Het team liet zich inspireren door een techniek die bekend staat als continu vloeistofinterfaceprinten, samen met een printaanpak waarbij gebruik wordt gemaakt van licht met dubbele golflengte voor polymerisaties op acrylbasis.

Hiermee creëerden ze SWOMP.

"Je print nog steeds laag voor laag, maar je gebruikt een tweede golflengte van licht om polymerisatie op de bodem van het vat te voorkomen. Het hecht dus niet aan de bodem", zei Samuel. "Dat betekent dat je het uitgeharde polymeerdeel sneller kunt optillen en het printproces aanzienlijk kunt versnellen."

3D-materialen sterker maken

Maar dit nieuwe proces gaat niet alleen over efficiëntie. Het gaat erom 3D-geprinte materialen sterker en veelzijdiger te maken. De meeste door vat-polymerisatie bedrukte materialen zijn op acrylbasis, niet het sterkste materiaal.

"Het is echt moeilijk om deze materialen te gebruiken in zaken als vliegtuigen en ruimtevaart, ruimtevaart en auto-industrie. Het zijn zeer zware omstandigheden", zegt Bob Sleeper, licentiedirecteur van Sandia.

Dit team richtte zich op het materiaal dicyclopentadieen, dat veel wordt gebruikt bij de productie van verven, vernissen en vlamvertragers voor kunststoffen. Ze hebben een manier kunnen ontwikkelen om het sneller met licht te polymeriseren, zodat het efficiënter kan worden gebruikt bij 3D-printen.
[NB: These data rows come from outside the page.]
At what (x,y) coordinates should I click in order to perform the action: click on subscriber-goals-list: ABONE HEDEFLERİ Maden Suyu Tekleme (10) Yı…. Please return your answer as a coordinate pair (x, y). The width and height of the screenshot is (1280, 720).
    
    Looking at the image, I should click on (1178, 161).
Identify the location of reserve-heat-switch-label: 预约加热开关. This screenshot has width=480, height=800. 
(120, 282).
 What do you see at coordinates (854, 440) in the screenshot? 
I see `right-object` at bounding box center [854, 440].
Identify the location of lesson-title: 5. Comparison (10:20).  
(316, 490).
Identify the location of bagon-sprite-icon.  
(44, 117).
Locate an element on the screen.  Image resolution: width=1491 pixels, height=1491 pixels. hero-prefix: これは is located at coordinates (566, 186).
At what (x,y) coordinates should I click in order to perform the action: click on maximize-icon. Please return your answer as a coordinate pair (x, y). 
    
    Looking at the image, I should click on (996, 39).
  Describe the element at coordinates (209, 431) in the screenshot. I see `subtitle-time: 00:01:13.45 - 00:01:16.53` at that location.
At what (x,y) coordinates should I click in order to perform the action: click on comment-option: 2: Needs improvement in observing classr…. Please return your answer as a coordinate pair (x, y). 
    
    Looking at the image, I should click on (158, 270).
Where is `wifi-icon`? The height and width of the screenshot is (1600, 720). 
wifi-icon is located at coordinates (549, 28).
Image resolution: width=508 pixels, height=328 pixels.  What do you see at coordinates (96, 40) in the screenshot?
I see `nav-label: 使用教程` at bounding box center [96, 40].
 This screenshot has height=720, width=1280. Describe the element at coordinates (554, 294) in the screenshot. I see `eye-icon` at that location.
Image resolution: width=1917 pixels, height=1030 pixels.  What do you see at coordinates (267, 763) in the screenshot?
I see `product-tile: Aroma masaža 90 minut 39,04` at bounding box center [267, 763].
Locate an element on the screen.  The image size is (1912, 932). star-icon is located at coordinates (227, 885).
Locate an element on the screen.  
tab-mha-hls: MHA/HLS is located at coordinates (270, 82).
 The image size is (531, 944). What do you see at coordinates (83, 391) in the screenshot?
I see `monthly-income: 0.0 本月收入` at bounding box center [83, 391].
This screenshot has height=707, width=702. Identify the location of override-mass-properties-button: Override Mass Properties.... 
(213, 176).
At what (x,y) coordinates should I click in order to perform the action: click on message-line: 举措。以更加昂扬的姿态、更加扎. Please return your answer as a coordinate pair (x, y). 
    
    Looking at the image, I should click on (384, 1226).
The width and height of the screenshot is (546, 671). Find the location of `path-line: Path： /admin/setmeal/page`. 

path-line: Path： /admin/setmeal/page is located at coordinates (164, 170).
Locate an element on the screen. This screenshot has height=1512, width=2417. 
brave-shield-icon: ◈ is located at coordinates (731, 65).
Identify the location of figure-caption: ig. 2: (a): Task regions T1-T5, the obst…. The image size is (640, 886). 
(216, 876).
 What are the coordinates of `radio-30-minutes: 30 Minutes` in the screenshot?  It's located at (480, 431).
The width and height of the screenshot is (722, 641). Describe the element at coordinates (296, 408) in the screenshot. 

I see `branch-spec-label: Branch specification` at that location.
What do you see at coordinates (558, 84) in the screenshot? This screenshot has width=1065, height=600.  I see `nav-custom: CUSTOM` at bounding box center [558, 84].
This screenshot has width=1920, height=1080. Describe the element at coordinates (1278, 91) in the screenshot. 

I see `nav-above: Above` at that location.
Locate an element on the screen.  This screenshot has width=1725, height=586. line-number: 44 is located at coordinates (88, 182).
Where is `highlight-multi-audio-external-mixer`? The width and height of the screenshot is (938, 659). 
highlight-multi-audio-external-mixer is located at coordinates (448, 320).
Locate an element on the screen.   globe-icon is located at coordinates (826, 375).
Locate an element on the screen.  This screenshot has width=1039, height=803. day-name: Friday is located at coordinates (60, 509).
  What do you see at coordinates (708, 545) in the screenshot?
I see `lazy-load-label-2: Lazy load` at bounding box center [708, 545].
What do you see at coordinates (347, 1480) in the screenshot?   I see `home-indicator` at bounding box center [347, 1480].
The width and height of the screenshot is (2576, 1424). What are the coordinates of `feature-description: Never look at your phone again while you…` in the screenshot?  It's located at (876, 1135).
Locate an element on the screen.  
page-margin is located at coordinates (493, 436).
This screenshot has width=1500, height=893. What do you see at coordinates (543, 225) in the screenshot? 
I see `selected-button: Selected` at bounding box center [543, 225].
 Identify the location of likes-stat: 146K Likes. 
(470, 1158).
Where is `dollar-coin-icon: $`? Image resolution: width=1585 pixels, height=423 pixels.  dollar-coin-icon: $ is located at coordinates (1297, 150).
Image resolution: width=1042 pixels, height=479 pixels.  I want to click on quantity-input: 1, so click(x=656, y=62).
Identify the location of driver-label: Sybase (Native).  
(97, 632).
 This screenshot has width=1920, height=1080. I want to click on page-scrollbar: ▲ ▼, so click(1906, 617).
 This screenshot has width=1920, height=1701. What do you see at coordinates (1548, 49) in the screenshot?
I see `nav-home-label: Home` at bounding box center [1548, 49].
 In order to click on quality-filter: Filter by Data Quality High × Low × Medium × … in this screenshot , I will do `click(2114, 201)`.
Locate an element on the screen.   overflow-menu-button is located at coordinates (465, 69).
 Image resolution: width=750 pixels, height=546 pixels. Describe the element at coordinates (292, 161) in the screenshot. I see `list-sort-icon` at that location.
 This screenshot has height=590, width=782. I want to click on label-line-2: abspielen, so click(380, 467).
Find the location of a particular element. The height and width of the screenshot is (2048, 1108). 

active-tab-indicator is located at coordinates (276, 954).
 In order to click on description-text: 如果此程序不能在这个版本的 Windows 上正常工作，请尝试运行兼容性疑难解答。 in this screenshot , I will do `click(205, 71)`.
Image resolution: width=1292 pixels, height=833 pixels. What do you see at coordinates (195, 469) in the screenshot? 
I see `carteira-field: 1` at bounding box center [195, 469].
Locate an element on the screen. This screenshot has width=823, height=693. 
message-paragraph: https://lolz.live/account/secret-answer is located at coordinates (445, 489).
"We hebben de bouwstenen van de materialen veranderd van op acryl gebaseerd naar op olefine gebaseerd", zei Samuel. "Hierdoor kunnen we materialen printen die een stuk steviger zijn."

"Dat is het mooie van wat ze doen", zei Bob. "Je hebt plastic onderdelen van zeer hoge kwaliteit die heel precies zijn gemaakt door op een heel nieuwe manier wat licht te gebruiken."

Het openen van een nieuwe wereld van 3D-printen

Dit team hoopt dat hun nieuwe printproces de wereld van 3D-printen zal openen.

"Wat we proberen te doen is een gereedschapskist met beschikbare materialen opbouwen", zei Leah. "We willen dat ontwerpers, onderzoekers en ingenieurs het type materiaal kunnen selecteren dat ze willen gebruiken."

Op een dag hopen ze deze 3D-geprinte onderdelen terug te zien in raketten, motoren, batterijen en misschien zelfs in fusietoepassingen. Samuel zei dat ze al in gesprek zijn met onderzoekers van het Lawrence Livermore National Laboratory om toepassingen te onderzoeken. "Het blijkt dat monomeren al worden gebruikt in fusiecomponenten. Normaal gesproken denk je niet aan een polymeer dat bij fusie wordt gebruikt, maar het is echt een cool en opwindend potentieel."

Het team ziet ook een wereld waarin 3D-printen gemakkelijker kan worden gedaan in afgelegen gebieden. “We kijken naar locaties waar machines en onderdelen niet direct verkrijgbaar zijn, zoals in de ruimte, op de maan of in het Midden-Oosten op een Amerikaanse militaire basis,” zei Bob. "Je kunt wat lichtgewicht materialen meenemen en ter plekke maken wat je nodig hebt."

Samuel, die opgroeide in het kleine stadje Wagener, South Carolina, denkt ook aan toepassingen die dichter bij huis kunnen helpen.

"Ik heb paarden. Ik ben opgegroeid in een landelijke omgeving, mijn vader was hoefsmid, dus ik denk aan manieren om hoefijzers voor renpaarden te maken. Ze moeten schokbestendig zijn, maar door de materiaaleigenschappen te veranderen, kan er stress ontstaan. beter verspreid en impact in de juiste ruimte op de hoef. Je zou het kunnen zien als inlegzolen voor paarden."

De mogelijkheden zijn eindeloos.

"Ik denk dat wat mij in de eerste plaats tot de chemie aantrok, het potentieel is om iets te maken dat nog nooit eerder heeft bestaan," zei Leah. "Het leuke van 3D-printen is dat je die chemische kennis toepast op iets dat een heel concrete uitkomst heeft. Iets dat je kunt zien en in je handen kunt houden."